The British ambassador Sir Kim Darroch and Sir Mark Lyall "expressed their concerns to Sean Spicer and General McMaster", a White House spokesperson told NBC Nightly News. "Mr Spicer and General McMaster explained that Mr Spicer was simply pointing public reports, not endorsing any specific story", the statement read.

Those reports were quickly denied by GCHQ itself, in an unprecedented move. Both Sir Kim and Sir Mark had backed GCHQ's statement, which described the allegations as "utterly ridiculous".

Representatives of the Trump administration have not publicly apologised for the claims, despite the new statement and its commitment not to repeat them.

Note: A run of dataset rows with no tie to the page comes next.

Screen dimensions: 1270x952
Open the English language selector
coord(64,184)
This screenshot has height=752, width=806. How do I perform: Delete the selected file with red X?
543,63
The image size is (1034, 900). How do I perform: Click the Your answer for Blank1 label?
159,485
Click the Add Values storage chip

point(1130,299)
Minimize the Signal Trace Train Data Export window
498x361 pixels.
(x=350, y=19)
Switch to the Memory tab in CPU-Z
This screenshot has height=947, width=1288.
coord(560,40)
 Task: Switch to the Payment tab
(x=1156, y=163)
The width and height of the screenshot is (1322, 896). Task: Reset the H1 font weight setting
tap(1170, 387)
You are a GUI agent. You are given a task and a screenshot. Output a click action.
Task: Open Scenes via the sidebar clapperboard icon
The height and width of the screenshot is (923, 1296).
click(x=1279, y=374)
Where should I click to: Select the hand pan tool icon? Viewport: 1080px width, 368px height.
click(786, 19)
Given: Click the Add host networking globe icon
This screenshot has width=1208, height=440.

Asked at a briefing, Theresa May's spokesman refused to say whether there had been a private apology.

Number 10 also said that the fact the White House promised not to repeat the claims showed that the administration does not take them seriously.

He said: "We have made clear to the (US) administration that these claims are ridiculous and that they should be ignored and we have received assurances that these allegations won't be repeated."

Asked if the allegations posed problems for the special UK-US relationship, he replied: "We have a close, special relationship with the White House and that allows us to raise concerns as and when they arise as was true in this case."

He added: "We have received assurances that these allegations won't be repeated and this shows the administration doesn't give the allegations any credence."

The PM's spokesman said it would not be possible for GCHQ to spy on Mr Trump as both countries are members of the Five Eyes alliance, a joint intelligence co-operation agreement which also includes Australia, Canada and New Zealand.

"I would add, just as a matter of fact, with the Five Eyes pact, we cannot use each other's capabilities to circumvent laws," he said.

"It's a situation that simply wouldn't arise."